With Global Tables you have scalability and recovery baked in for the future, even if you don’t need it immediately! It just makes the switch to replicating your existing data seamless and managed for you when you decide to go for it. Otherwise your options are as tedious as any data migration exercise even with Dynamodb
This post will cover two things:
- First, demonstrate how to create a Dynamodb Global Table using cloudformation – nice and easy!
- And then show why you should definitely, and I mean most definitely keep your Global Tables in a separate cloudformation stack from the rest of your application – because it would defeat the whole purpose by preventing you from being able to replicate the rest of the stack!
Creating a DynamoDB Global Table with Cloudformation.
In a nutshell –
- Design it as you would any regular good old dynamodb table thinking of your access patterns and using single table design.
- Set the type to AWS::DynamoDB::GlobalTable
- Set the Stream Specification – because there is no special sause AWS uses for replicating your data in global tables and it needs dynamodb streams.
- And most importantly provide the Replicas property which is a list of regions to replicate to.
- To start with lets just set this to a single region.
This is how a simple table would look like.
GlobalTable:
Type: AWS::DynamoDB::GlobalTable
Properties:
TableName: my-replicating-table
BillingMode: PAY_PER_REQUEST
StreamSpecification:
StreamViewType: NEW_AND_OLD_IMAGES
Replicas:
- Region: us-east-1
AttributeDefinitions:
- AttributeName: primary_key
AttributeType: S
KeySchema:
- AttributeName: primary_key
KeyType: HASH
That is really all there is to it.
And now when you need replication in the future, simply extend the replica list.
Replicas:
- Region: us-east-1
- Region: us-east-2
- Region: us-west-1
And why you should keep this separate from other resources in the stack
Nothing like demonstrating the problem. Lets say we include a Lambda to reference the table in the same stack…
GlobalTable:
Type: AWS::DynamoDB::GlobalTable
Properties:
TableName: my-replicating-table
BillingMode: PAY_PER_REQUEST
StreamSpecification:
StreamViewType: NEW_AND_OLD_IMAGES
Replicas:
- Region: us-east-1
- Region: us-east-2
AttributeDefinitions:
- AttributeName: primary_key
AttributeType: S
KeySchema:
- AttributeName: primary_key
KeyType: HASH
Lambda:
Type: AWS::Serverless::Function
Properties:
Policies:
- DynamoDBReadPolicy:
TableName: !Ref GlobalTable
This will work when you create the stack in the first region, say us-east-1. And will create the replica dynamodb in use-east-2. But if you next try to deploy your Lambda to the second region – it will not allow you because the table already exists.

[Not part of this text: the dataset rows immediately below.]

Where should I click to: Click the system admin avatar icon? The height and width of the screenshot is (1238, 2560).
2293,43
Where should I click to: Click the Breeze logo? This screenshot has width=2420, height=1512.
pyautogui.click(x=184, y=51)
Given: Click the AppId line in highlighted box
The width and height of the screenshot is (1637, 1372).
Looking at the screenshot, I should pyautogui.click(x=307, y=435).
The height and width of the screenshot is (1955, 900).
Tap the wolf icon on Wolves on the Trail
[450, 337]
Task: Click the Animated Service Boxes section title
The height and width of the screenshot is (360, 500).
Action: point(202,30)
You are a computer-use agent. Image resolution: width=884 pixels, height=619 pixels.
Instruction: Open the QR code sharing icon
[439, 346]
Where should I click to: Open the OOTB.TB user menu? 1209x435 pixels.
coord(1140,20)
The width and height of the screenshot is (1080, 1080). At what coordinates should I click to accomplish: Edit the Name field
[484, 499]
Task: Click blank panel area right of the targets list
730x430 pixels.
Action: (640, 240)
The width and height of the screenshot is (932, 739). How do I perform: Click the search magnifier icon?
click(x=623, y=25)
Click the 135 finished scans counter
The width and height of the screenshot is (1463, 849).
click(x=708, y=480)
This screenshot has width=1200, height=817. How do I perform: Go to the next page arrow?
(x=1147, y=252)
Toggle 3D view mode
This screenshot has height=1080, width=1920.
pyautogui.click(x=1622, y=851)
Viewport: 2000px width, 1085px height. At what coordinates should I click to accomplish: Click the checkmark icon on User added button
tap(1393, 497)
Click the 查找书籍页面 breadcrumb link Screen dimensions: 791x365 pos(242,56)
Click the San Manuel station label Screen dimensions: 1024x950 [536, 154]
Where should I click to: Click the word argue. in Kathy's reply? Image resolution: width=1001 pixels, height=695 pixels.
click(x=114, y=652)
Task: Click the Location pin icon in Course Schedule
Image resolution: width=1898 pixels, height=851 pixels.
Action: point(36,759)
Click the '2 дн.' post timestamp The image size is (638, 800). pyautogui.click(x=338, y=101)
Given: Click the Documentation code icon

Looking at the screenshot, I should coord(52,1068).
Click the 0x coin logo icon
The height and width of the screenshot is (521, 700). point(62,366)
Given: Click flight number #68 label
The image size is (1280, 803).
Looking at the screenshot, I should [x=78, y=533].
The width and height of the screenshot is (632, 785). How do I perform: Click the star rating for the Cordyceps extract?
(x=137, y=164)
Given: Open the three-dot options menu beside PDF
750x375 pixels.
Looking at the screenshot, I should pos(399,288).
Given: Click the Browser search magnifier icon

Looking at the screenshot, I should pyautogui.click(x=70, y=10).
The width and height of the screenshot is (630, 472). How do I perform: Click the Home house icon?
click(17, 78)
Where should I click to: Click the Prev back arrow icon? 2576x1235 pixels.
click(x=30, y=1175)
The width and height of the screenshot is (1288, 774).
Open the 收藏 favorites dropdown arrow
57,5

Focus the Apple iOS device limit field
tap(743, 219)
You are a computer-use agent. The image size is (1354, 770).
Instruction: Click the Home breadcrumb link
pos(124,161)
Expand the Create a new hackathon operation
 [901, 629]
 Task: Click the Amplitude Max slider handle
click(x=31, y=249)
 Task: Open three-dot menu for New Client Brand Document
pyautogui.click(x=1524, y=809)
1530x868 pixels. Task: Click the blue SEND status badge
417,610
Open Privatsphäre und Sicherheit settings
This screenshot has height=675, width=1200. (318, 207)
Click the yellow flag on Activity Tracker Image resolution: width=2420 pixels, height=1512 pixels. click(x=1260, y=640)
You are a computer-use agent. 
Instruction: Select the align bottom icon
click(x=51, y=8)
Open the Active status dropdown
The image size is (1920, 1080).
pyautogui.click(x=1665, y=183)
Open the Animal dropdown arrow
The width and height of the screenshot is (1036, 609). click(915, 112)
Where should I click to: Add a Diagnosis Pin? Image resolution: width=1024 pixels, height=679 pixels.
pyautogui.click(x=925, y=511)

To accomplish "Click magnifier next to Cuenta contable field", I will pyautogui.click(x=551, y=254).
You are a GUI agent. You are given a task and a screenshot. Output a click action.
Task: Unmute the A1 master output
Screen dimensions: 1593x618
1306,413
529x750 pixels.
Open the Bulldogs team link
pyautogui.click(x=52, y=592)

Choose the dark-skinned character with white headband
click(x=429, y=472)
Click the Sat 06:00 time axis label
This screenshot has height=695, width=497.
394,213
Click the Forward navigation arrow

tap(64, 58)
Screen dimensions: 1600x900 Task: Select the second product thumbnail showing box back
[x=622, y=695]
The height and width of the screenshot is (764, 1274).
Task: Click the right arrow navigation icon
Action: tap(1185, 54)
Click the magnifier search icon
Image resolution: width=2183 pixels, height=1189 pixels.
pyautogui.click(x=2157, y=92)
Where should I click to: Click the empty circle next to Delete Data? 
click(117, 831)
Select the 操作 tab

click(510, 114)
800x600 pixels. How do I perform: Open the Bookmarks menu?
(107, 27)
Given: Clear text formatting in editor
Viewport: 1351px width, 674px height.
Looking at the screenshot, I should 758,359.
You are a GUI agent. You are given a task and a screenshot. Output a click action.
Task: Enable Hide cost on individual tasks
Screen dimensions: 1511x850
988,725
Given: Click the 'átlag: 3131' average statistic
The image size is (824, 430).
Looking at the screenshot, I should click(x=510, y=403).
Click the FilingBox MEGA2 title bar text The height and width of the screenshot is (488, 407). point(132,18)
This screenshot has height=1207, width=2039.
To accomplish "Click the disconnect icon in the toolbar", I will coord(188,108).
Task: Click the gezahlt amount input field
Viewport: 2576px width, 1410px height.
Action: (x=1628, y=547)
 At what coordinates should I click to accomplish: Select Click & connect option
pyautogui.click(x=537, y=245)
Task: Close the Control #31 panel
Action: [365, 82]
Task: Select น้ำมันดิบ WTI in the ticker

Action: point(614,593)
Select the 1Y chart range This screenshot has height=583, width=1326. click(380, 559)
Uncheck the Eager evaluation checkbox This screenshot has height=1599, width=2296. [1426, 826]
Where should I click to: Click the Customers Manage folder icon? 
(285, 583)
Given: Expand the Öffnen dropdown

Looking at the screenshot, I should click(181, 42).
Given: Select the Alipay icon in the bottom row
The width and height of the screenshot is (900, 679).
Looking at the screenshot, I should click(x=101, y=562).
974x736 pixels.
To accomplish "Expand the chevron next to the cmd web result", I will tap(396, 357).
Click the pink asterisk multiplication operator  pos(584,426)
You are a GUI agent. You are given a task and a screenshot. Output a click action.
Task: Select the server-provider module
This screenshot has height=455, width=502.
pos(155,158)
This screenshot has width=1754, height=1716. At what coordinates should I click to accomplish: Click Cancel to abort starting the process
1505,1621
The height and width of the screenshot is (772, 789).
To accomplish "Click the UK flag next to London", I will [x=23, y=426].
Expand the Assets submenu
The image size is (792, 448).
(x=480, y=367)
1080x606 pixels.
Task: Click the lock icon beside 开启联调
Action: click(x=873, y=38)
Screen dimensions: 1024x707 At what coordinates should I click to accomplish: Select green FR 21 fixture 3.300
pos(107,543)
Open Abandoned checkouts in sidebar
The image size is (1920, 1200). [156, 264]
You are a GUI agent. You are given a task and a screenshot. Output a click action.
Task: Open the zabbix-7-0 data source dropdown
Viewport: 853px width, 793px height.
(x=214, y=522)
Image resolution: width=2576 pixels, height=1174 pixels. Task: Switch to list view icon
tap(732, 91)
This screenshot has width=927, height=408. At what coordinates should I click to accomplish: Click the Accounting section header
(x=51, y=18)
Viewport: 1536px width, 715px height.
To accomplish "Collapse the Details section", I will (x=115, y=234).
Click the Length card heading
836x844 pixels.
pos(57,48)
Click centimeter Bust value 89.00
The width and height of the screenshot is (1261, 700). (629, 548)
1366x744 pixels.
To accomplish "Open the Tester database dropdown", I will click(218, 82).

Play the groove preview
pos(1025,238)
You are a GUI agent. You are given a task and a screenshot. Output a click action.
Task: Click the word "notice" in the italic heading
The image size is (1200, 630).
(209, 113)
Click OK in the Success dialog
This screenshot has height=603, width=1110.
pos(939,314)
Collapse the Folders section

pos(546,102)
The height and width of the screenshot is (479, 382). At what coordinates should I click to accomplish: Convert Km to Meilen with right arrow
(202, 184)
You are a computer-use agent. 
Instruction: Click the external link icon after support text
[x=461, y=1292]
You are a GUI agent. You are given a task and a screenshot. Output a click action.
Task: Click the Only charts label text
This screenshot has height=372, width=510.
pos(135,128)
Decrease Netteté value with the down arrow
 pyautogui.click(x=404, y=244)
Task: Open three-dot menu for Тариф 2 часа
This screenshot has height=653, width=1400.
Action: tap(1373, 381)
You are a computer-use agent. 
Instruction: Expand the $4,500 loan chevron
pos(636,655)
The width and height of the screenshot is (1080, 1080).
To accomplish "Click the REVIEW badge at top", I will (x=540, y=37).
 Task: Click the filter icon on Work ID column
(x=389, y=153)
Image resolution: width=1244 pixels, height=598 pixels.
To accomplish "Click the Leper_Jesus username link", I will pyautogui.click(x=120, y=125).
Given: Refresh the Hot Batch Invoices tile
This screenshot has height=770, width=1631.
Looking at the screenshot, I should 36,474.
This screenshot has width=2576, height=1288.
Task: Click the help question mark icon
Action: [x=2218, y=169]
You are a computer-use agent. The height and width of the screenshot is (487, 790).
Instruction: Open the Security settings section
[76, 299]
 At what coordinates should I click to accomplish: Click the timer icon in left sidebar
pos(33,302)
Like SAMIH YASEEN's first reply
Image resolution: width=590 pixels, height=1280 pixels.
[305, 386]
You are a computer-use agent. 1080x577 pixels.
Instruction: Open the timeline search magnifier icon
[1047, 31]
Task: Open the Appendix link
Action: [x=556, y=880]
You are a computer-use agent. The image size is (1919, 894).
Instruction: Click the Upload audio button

Perhaps AWS will handle this scenario in the future – but for the moment, you really need to keep your dynamodbs in a separate stack. And in fact, there are benefits to keeping critical infrastructure like databases separate in any case as it would minimize the risk of accidentally deleting the stack if someone forgot to set:
DeletionPolicy: Retain
UpdateReplacePolicy: Retain
In either case, the solution I like to use is to simply reference the global table names in other stacks as parameters, like so.
Parameters:
GlobalTable:
Type: String
Default: my-replicating-table
Lambda:
Type: AWS::Serverless::Function
Properties:
Policies:
- DynamoDBReadPolicy:
TableName:
Ref: GlobalTable
And that I find to be a nice consistent pattern to managing stacks.